BEGIN INPUT MATERIAL
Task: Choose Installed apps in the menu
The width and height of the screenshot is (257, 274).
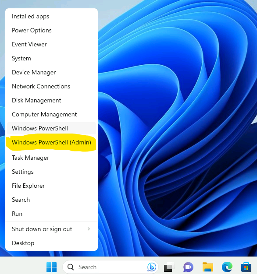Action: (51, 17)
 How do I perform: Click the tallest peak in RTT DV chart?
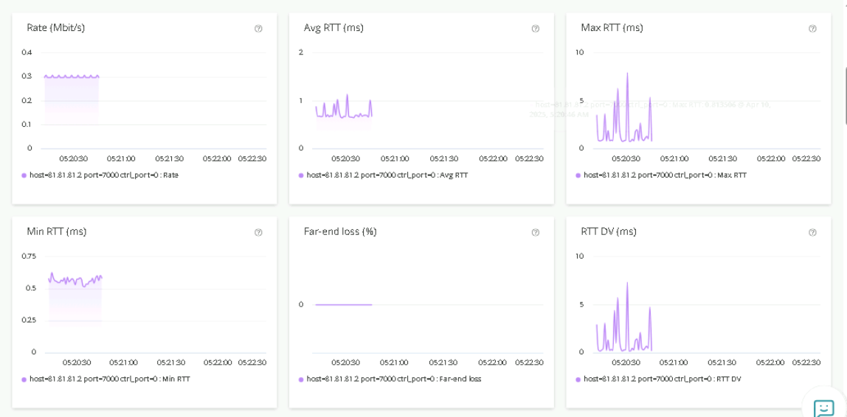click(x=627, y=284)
END INPUT MATERIAL
__TASK TO CARRY OUT__
Could you print every entry above word for word, leaving out the pictures?

__PROBLEM SOLUTION__
Task: Choose Installed apps in the menu
The width and height of the screenshot is (257, 274).
Action: (51, 17)
 How do I perform: Click the tallest peak in RTT DV chart?
click(x=627, y=284)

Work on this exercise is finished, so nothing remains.